The researchers then evaluated how well the blood test could distinguish people with amyloidosis from healthy individuals. Measuring p-tau181 identified ATTR amyloidosis with 83% accuracy, and it performed similarly in AL amyloidosis , with 85% accuracy.
To explore whether the marker could detect disease even earlier, the scientists studied 10 people who carried TTR gene mutations but had not yet developed ATTR symptoms. These individuals’ p-tau181 levels were already elevated, with the highest levels correlating with the shortest time to symptom onset, the scientists found.
The team also compared these findings with Alzheimer’s by measuring p-tau181 in nine people with Alzheimer’s and 16 healthy controls. The Alzheimer’s group had about two times higher levels of the marker in their blood. Interestingly, the magnitude of this increase was similar to that seen in people with ATTR and AL amyloidosis, the researchers noted.
P-tau levels in blood show promise as ‘diagnostic tool’

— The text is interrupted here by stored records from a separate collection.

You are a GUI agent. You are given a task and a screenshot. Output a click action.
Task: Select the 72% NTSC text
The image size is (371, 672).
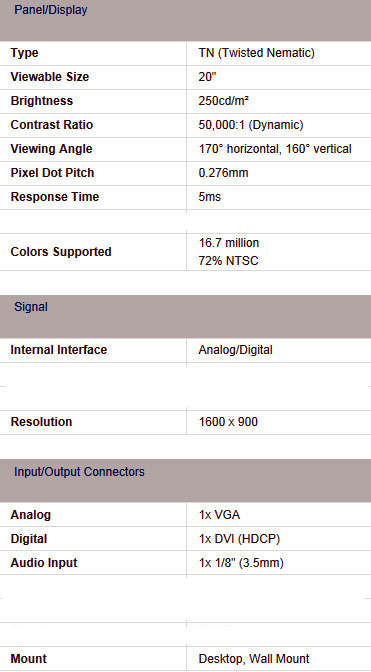click(x=228, y=261)
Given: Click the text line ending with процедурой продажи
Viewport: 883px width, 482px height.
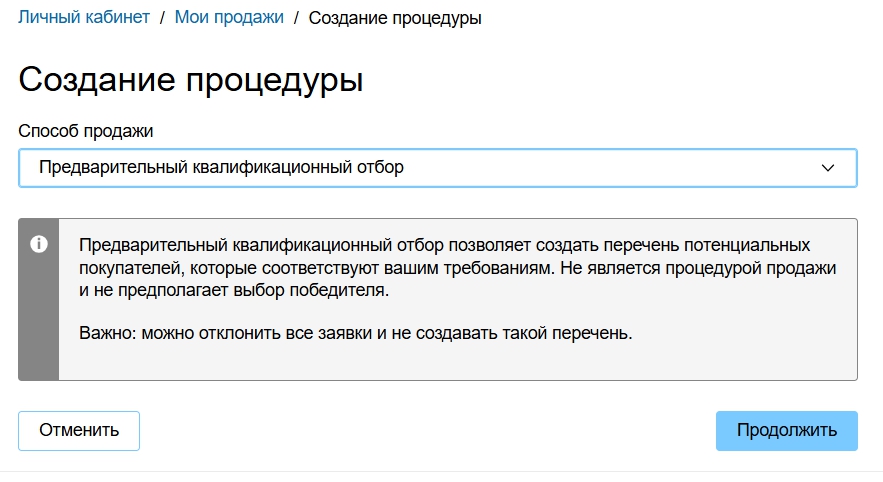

Finally, the researchers measured p-tau217 in blood samples from one of the study groups. Although its absolute levels were lower than those of p-tau181, the increase was similar, and the two markers were strongly correlated. The p-tau217 test also distinguished ATTR patients from healthy individuals with 79% accuracy, per the data.
“The ability of p-tau181 and p-tau217 to distinguish patients with ATTR and those with AL from controls … supports their potential as biomarkers reflecting [body-wide] amyloid [disease],” the team wrote. The scientists added that, overall, p-tau in the blood may serve “as a diagnostic tool for ATTR and AL amyloidosis.”